** start Source passage **
Testing pipe transport
9 answers - 298 bytes -

Hello,
I want to test a pipe transport. How could this be done without
disturbing the running exim daemon?
My "normal" testing setup
exim -d -C /dbg/eximdbg.conf -bh 1.2.3.4 < intest 2dbglog
does not perform real transport functionality.
Greetings,
Peter
No.1 | | 462 bytes |
| 
on 2006-05-12 11:07 Tony Finch wrote:
Thu, 11 May 2006, Peter Velan wrote:
>exim -d -C /dbg/eximdbg.conf -bh 1.2.3.4 < intest 2dbglog
>does not perform real transport functionality.
The -bh option is mostly for testing ACLs. If you want to test transports,
you can just submit the message locally with
exim -d -C /dbg/eximdbg.conf recipient@address <intest 2>dbglog
Thanks a lot!
Peter
No.2 | | 408 bytes |
| 
Thu, 11 May 2006, Peter Velan wrote:
My "normal" testing setup
exim -d -C /dbg/eximdbg.conf -bh 1.2.3.4 < intest 2dbglog
does not perform real transport functionality.
The -bh option is mostly for testing ACLs. If you want to test transports,
you can just submit the message locally with
exim -d -C /dbg/eximdbg.conf recipient@address <intest 2>dbglog
Tony.
No.3 | | 787 bytes |
| 
am 2006-05-12 11:07 schrieb Tony Finch:
Thu, 11 May 2006, Peter Velan wrote:
>>
>My "normal" testing setup
>>
>exim -d -C /dbg/eximdbg.conf -bh 1.2.3.4 < intest 2dbglog
>>
>does not perform real transport functionality.
The -bh option is mostly for testing ACLs. If you want to test transports,
you can just submit the message locally with
exim -d -C /dbg/eximdbg.conf recipient@address <intest 2>dbglog
Thank you Tony its perfect (as I wrote earlier). But now I need a
combination of both: a locally injected "intest" which is run through
ACL, routers and transports. Is it possible?
Peter
No.4 | | 432 bytes |
| 
Thu, 18 May 2006, Peter Velan wrote:
Thank you Tony its perfect (as I wrote earlier). But now I need a
combination of both: a locally injected "intest" which is run through
ACL, routers and transports. Is it possible?
Take a look at the -N option. It does everything except actually deliver
the message. If you want to run through the SMTP ACLs, you have to
inject the message using local SMTP, of course.
No.5 | | 605 bytes |
| 
am 2006-05-19 10:13 schrieb Philip Hazel:
Thu, 18 May 2006, Peter Velan wrote:
>Thank you Tony its perfect (as I wrote earlier). But now I need a
>combination of both: a locally injected "intest" which is run through
>ACL, routers and transports. Is it possible?
Take a look at the -N option. It does everything except actually deliver
the message. If you want to run through the SMTP ACLs, you have to
inject the message using local SMTP, of course.
Aah, "-N" looks like the perfect switch for my needs.
Thanks a lot,
Peter
No.6 | | 373 bytes |
| 
Thu, 18 May 2006, Peter Velan wrote:
But now I need a combination of both: a locally injected "intest" which
is run through ACL, routers and transports. Is it possible?
** end Source passage **
** start Recorded information **
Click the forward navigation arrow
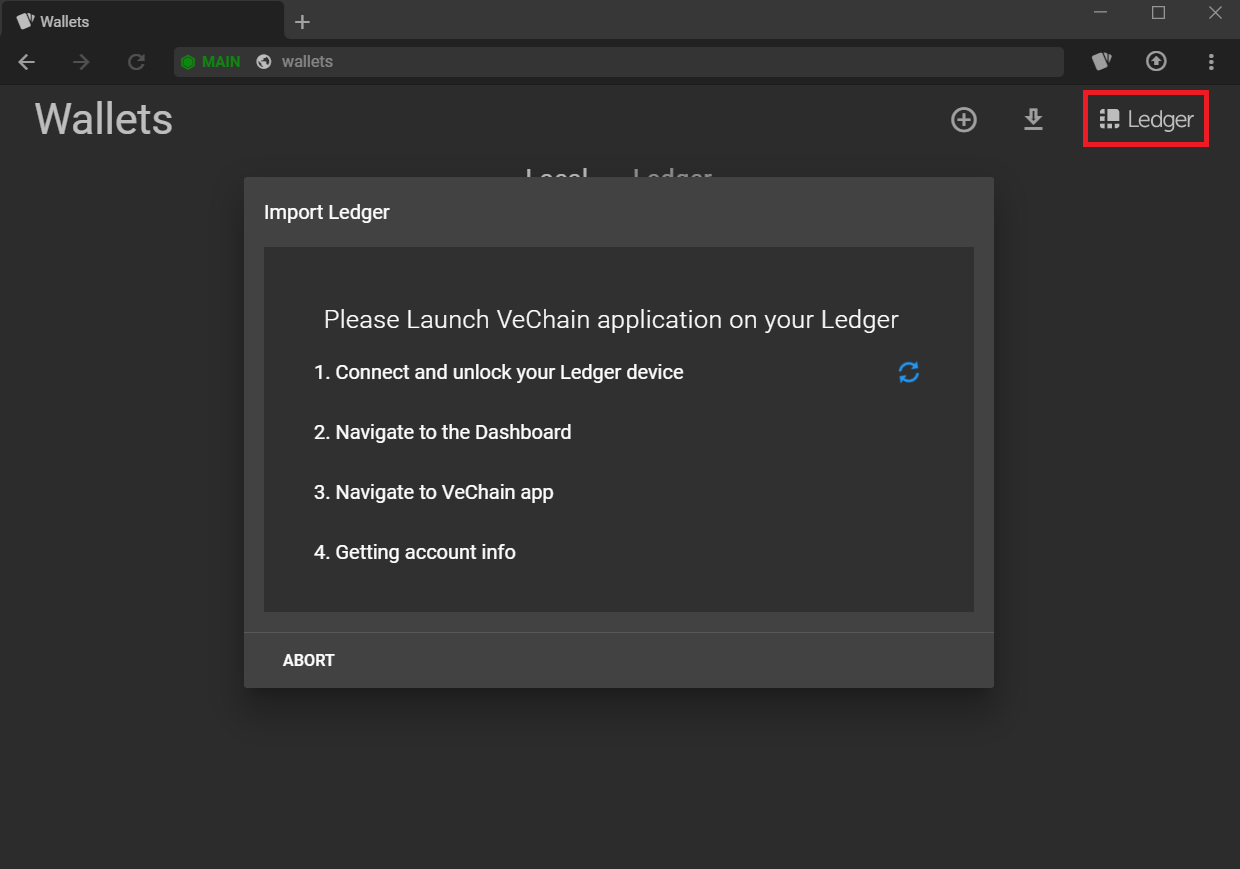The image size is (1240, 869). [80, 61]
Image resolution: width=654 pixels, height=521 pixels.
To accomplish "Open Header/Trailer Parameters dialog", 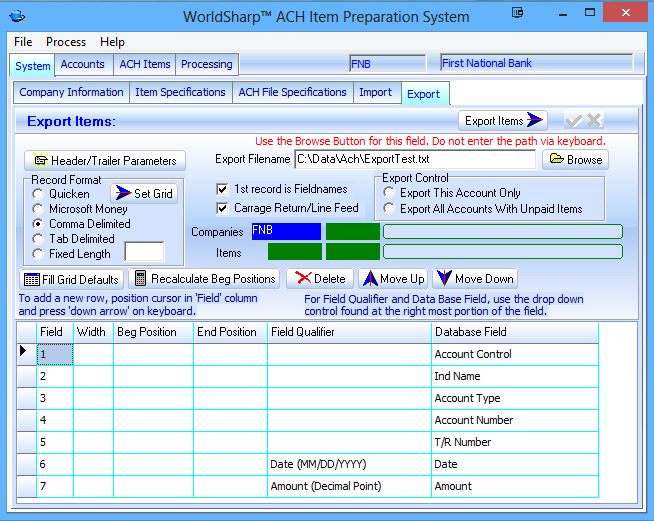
** end Recorded information **
**To-do list**
1. Answer these from the thread on testing an exim pipe transport:
(a) What is the -bh option mostly for?
(b) What does the -N option do?
(c) How must the message be injected to run it through the SMTP ACLs?
2. Does each statement agree with the thread on testing an exim pipe transport?
(a) Peter wants to test without affecting the exim daemon that is already running.
(b) The -N option actually delivers the message.
(c) Tony Finch's reply is dated 2006-05-12 11:07.
3. Carry the thread on testing an exim pipe transport forward from its last line.

**In response**
1.
(a) Testing ACLs.
(b) Everything except actually deliver the message.
(c) Using local SMTP.

2.
(a) Yes: "How could this be done without disturbing the running exim daemon?"
(b) No: "It does everything except actually deliver the message."
(c) Yes: "on 2006-05-12 11:07 Tony Finch wrote:"

3.
Sounds to me like you want to do a normal delivery with debugging turned
on. -N tests the transport setup but not the delivery (i.e. in your case
piping to a program).
Tony.
No.7 | | 1530 bytes |
| 
am 2006-05-19 12:12 schrieb Tony Finch:
Thu, 18 May 2006, Peter Velan wrote:
>>
>But now I need a combination of both: a locally injected "intest" which
>is run through ACL, routers and transports. Is it possible?
Sounds to me like you want to do a normal delivery with debugging turned
on. -N tests the transport setup but not the delivery (i.e. in your case
piping to a program).
You are right on this and its the actual way I'm doing testing now.
What I want to accomplish is this:
A robot sends a mail to exim, which target is a real external address.
Exim has to detect it as a special one (by means of ACLs) and routes it
to a perl script via pipe transport. My perl script creates a totally
new message and injects this locally to exim.
It works very well, but one thing should never happen (in the testing
phase): the message is not detected as special one and is delivered to
the original external address.
So what I want is this: inject message locally to exim with debugging
turned on and use eximtest.conf, but whatever happens, never deliver to
original real address, instead deliver to a local test account. For
sure, if - but only if! - after I made my job, then no message will
leave exim.
BTW: The mentioned injection of the new message by my perlscript always
targets a defined testing account, so there's no problem with this.
Peter
No.8 | | 2508 bytes |
| 
am 2006-05-19 14:09 schrieb Tony Finch:
Fri, 19 May 2006, Peter Velan wrote:
>>
>A robot sends a mail to exim, which target is a real external address.
>Exim has to detect it as a special one (by means of ACLs) and routes it
>to a perl script via pipe transport. My perl script creates a totally
>new message and injects this locally to exim.
Address-related things should be done by routers, not ACLs. ACLs are for
client-related stuff.
Hmm, may be my explanation was confusing. A message comes in. By means
of acl_smtp_data I do some checking stuff and set a variable, indicating
special or normal message (no messing with address related stuff here).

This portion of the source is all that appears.